Edward Berger’s adaptation, the first German-language version of Erich Maria Remarque’s World War I novel, is a Netflix film, but its nomination wasn’t the result of one of the streamer’s notoriously aggressive awards campaigns.
It built on the thoughtful and strategic leveraging of steady support the film has earned with viewers, especially in craft guilds, where it has been recognised for its superb cinematography, sound design and visual effects.
"All Quiet on the Western Front" also surely benefited from changes in the Academy over the past five years, which have seen a dramatic increase in the organisation’s non-American members.
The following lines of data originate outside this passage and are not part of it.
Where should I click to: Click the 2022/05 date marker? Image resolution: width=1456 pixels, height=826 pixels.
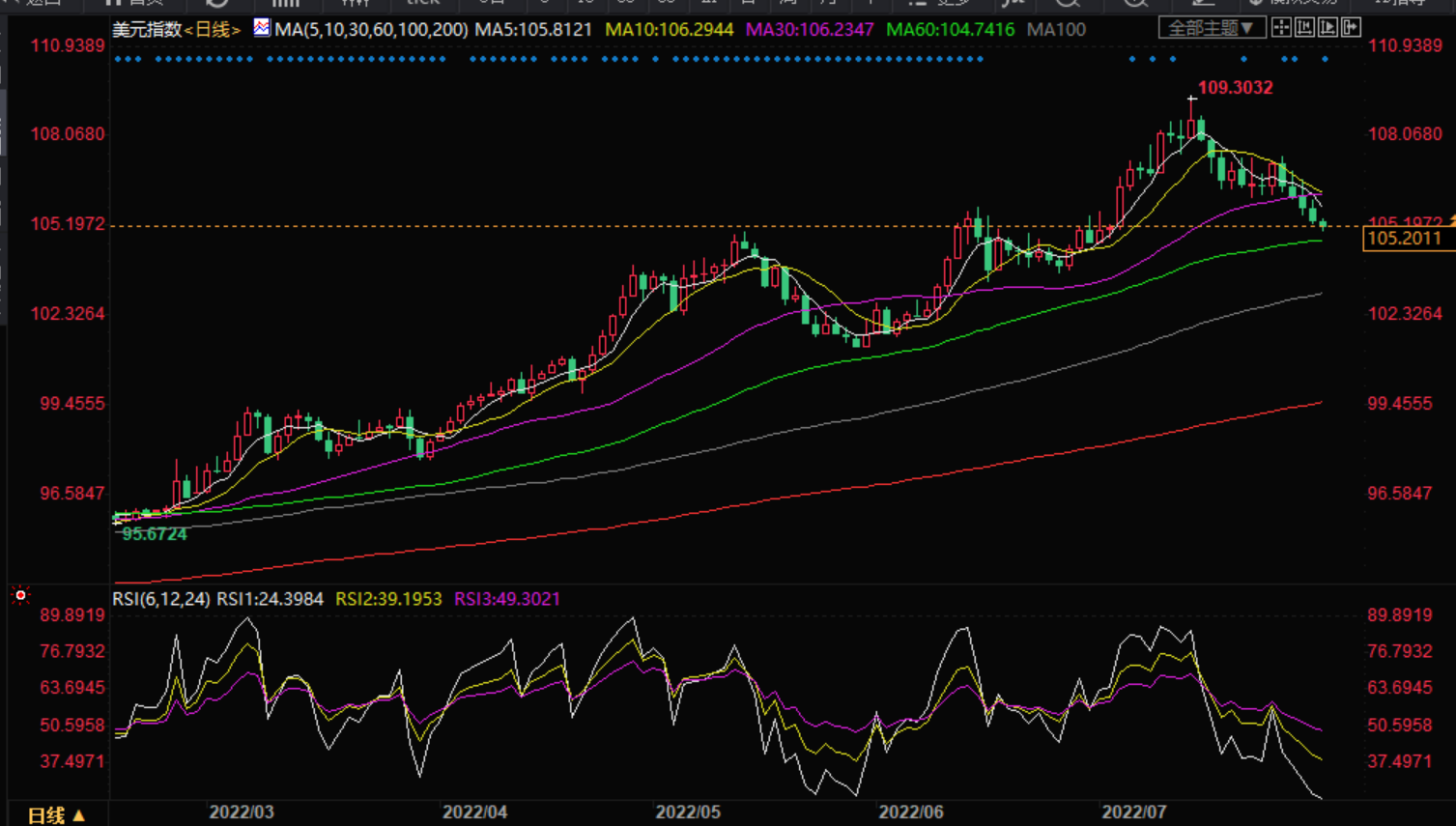tap(688, 812)
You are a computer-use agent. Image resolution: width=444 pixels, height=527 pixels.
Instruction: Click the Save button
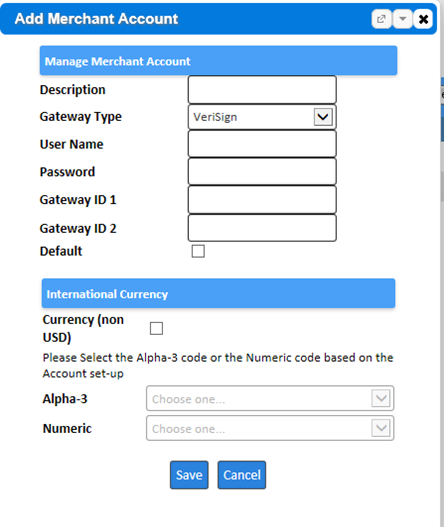coord(189,475)
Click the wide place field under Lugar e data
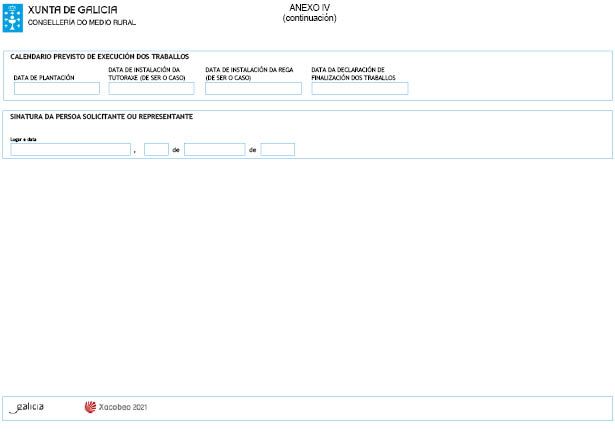Viewport: 615px width, 439px height. tap(71, 150)
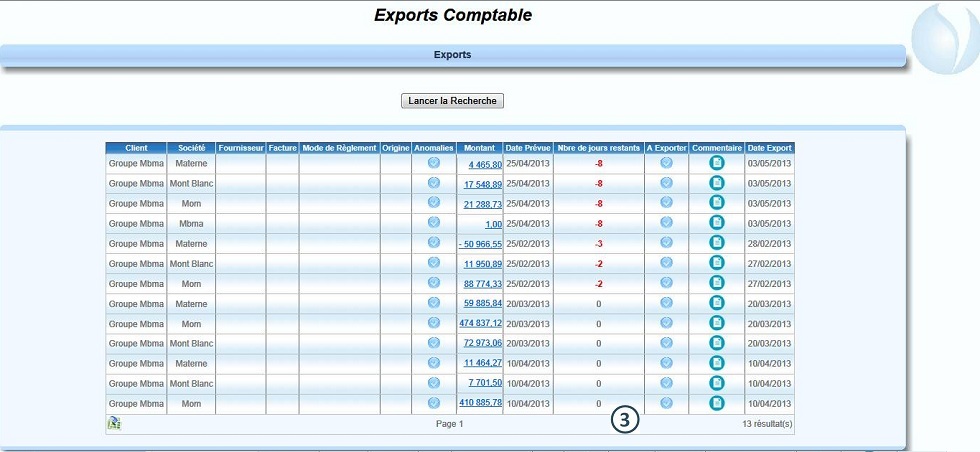Click the Société column header

point(190,148)
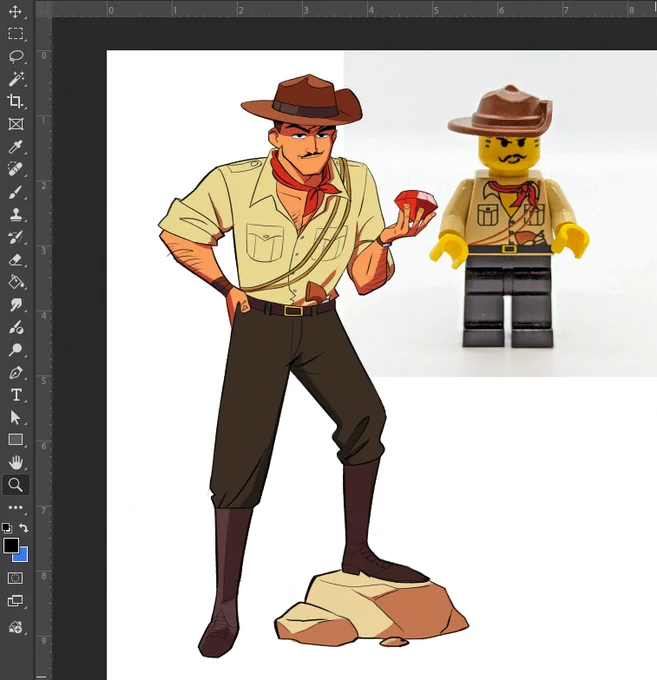Choose the Paint Bucket tool

point(16,282)
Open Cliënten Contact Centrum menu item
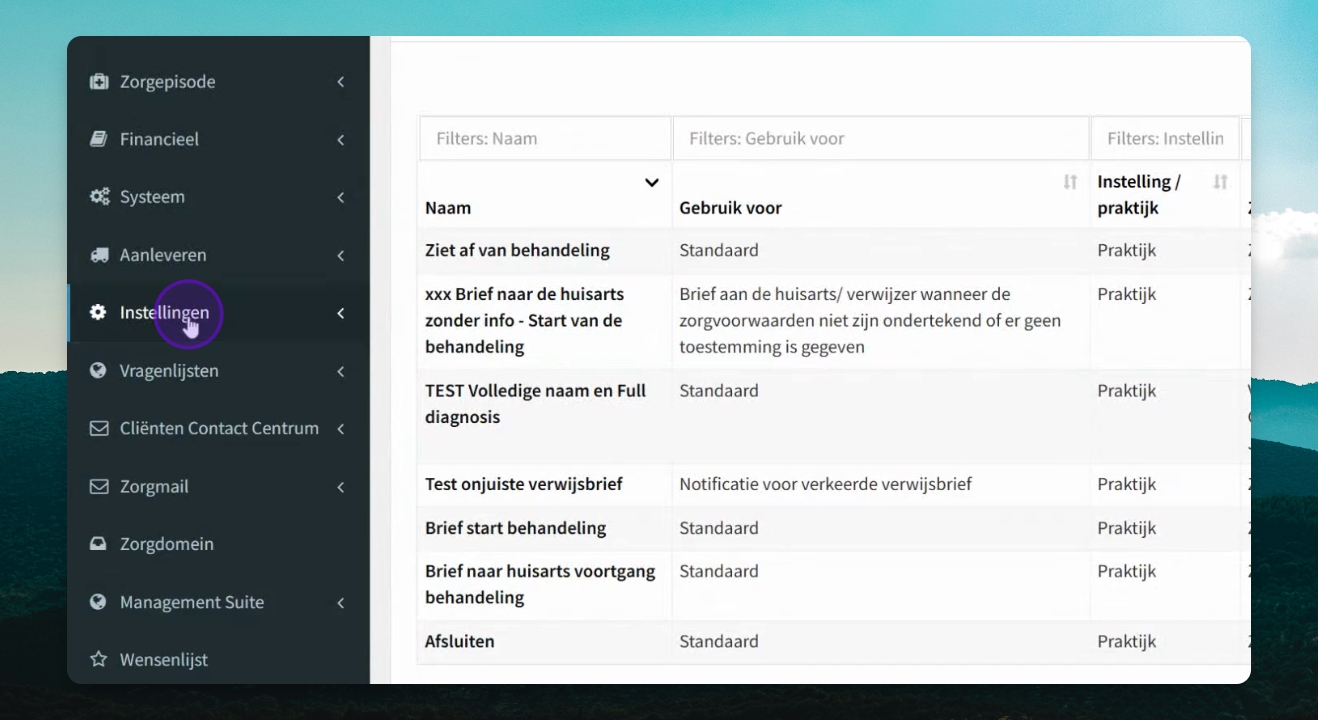The image size is (1318, 720). point(218,428)
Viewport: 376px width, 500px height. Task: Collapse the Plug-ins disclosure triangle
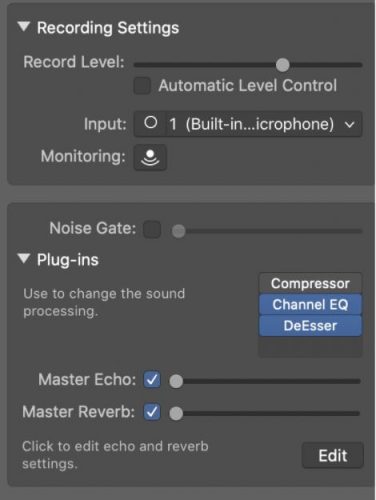[x=24, y=258]
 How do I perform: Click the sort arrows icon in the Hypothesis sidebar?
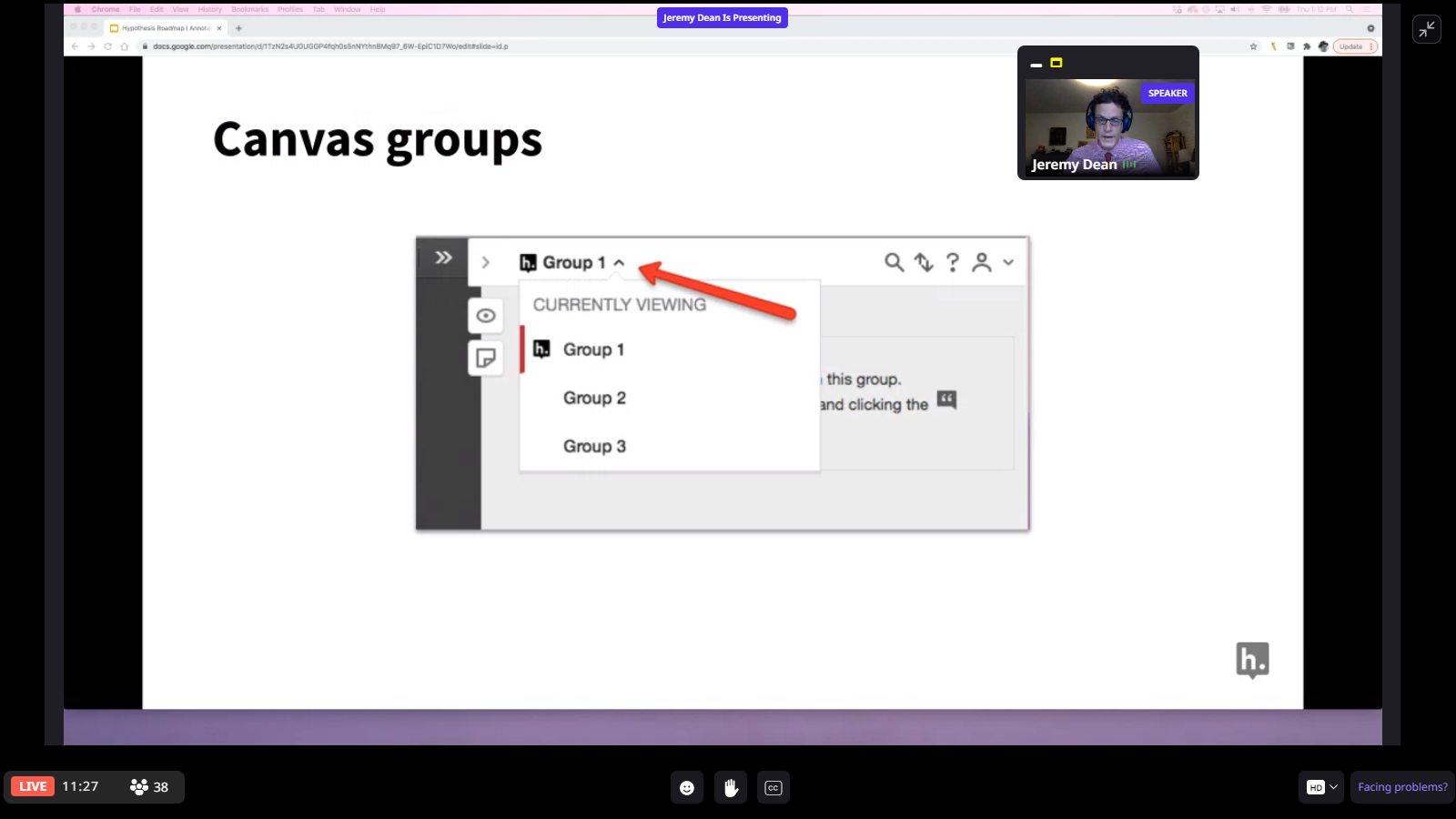pos(924,263)
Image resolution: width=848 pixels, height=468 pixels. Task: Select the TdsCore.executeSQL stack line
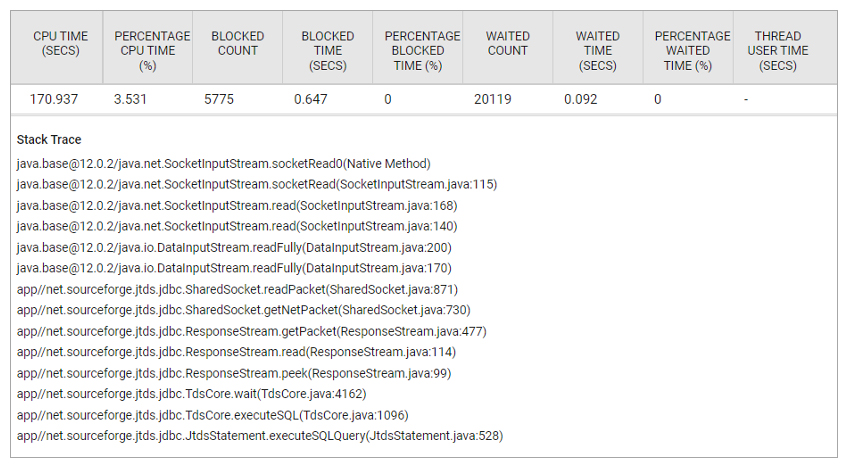coord(213,416)
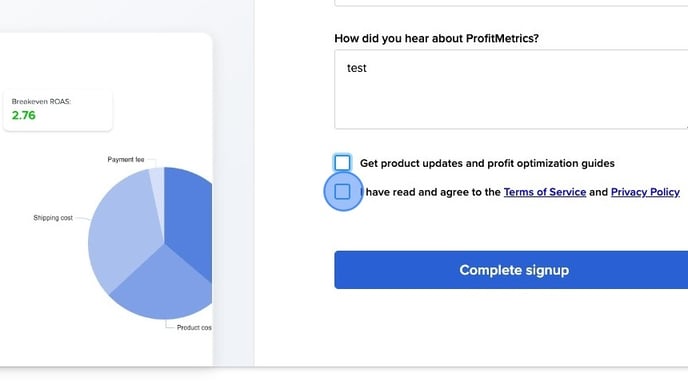Open the Privacy Policy link
This screenshot has height=384, width=688.
click(645, 192)
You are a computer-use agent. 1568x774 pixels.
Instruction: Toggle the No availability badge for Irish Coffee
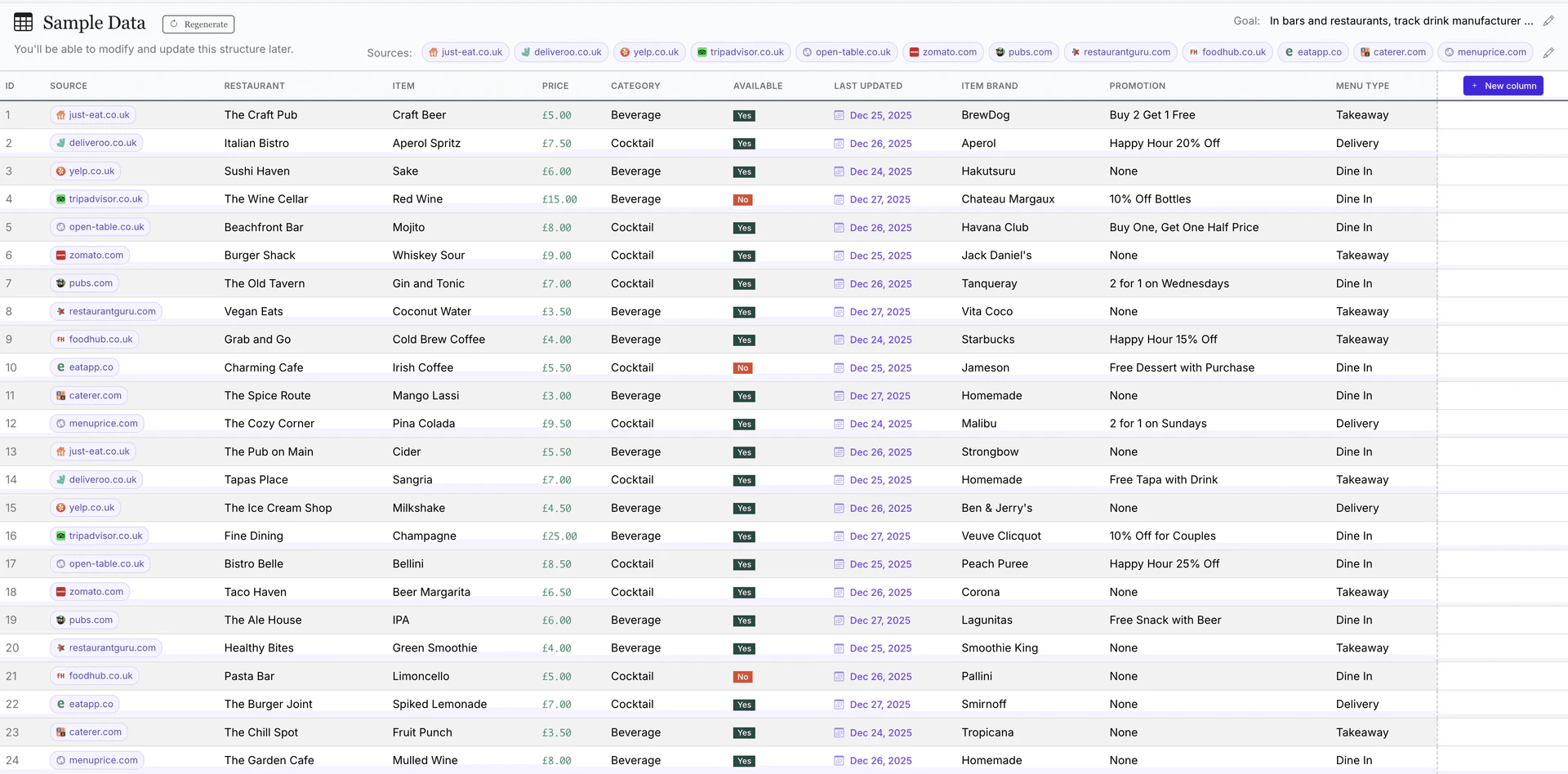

The results of the internationalisation of the Academy have been seen in such groundbreaking victories as "Parasite's" best-picture win in 2020. ("All Quiet on the Western Front" received 14 BAFTA nominations.)
This year, strong showings from "All Quiet on the Western Front" and the contemporary class satire "Triangle of Sadness" – nominated for best picture, director and screenplay – suggest that the Oscars' constituencies are mighty and global in their reach.
And the success of actors such as Nighy, Mescal, Henry and Riseborough raise the heartening prospect that inevitability lies not in huge corporate spends but in something as nuanced and fundamental as a great performance, full stop.
“The idea that you need endless resources, I don’t think that's necessarily true,” Riseborough told Variety's Marc Malkin on Tuesday. “The people who made sure of that is our community.”